Look through the records and copy each line with the string "agent" in it.

=-=-=-=-=

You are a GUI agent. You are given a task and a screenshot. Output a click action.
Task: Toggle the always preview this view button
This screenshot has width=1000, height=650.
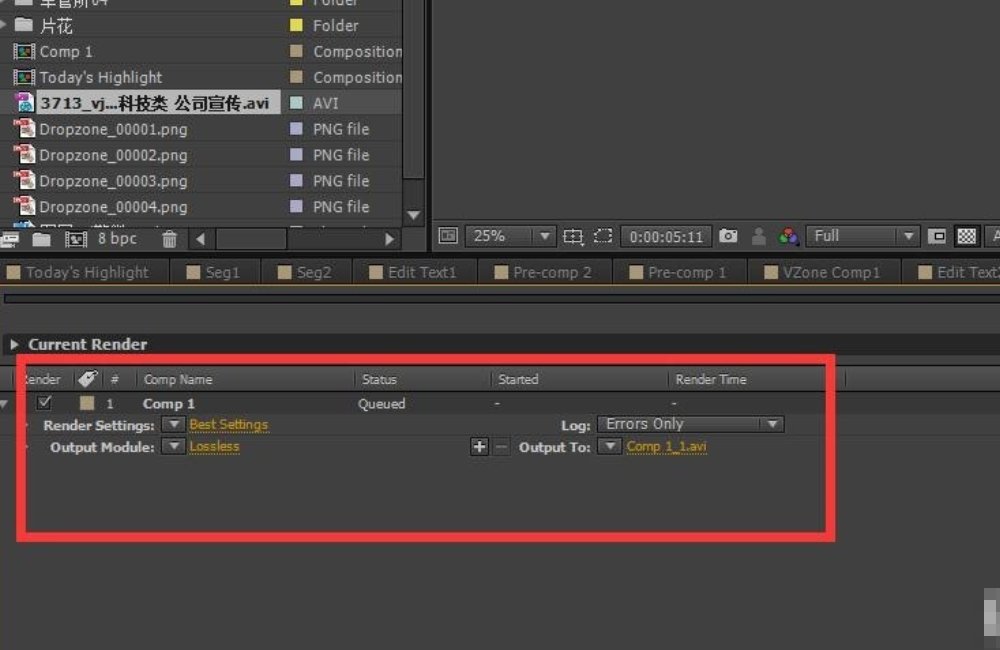click(x=448, y=236)
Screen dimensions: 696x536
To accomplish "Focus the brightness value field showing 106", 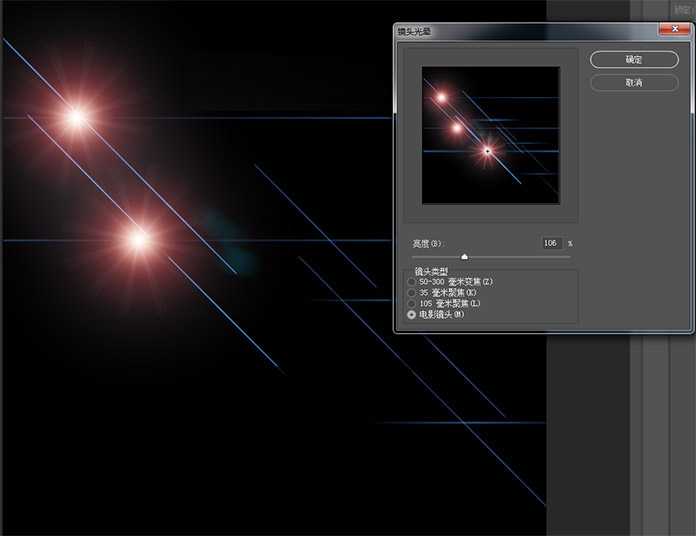I will (552, 243).
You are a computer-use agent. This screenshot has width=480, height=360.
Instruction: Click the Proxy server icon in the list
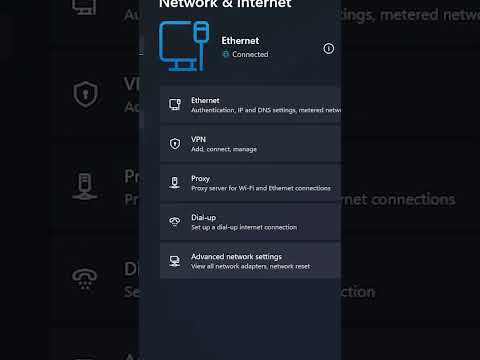click(x=175, y=183)
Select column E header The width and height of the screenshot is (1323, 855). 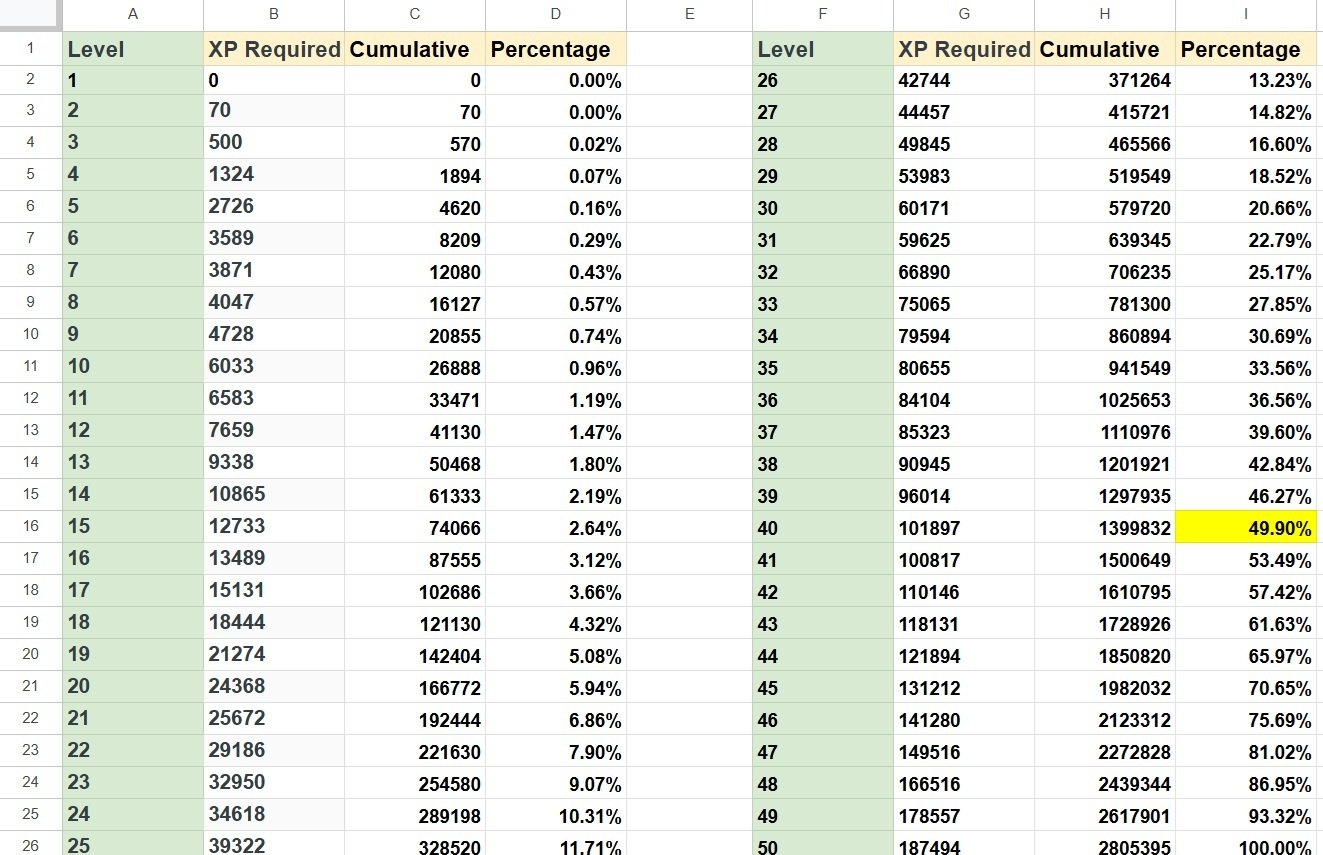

=-=-=-=-=

◆ SOLUTION TO THE PROBLEM
You are a GUI agent. You are given a task and a screenshot. Output a click action.
You are a computer-use agent. This screenshot has width=480, height=360.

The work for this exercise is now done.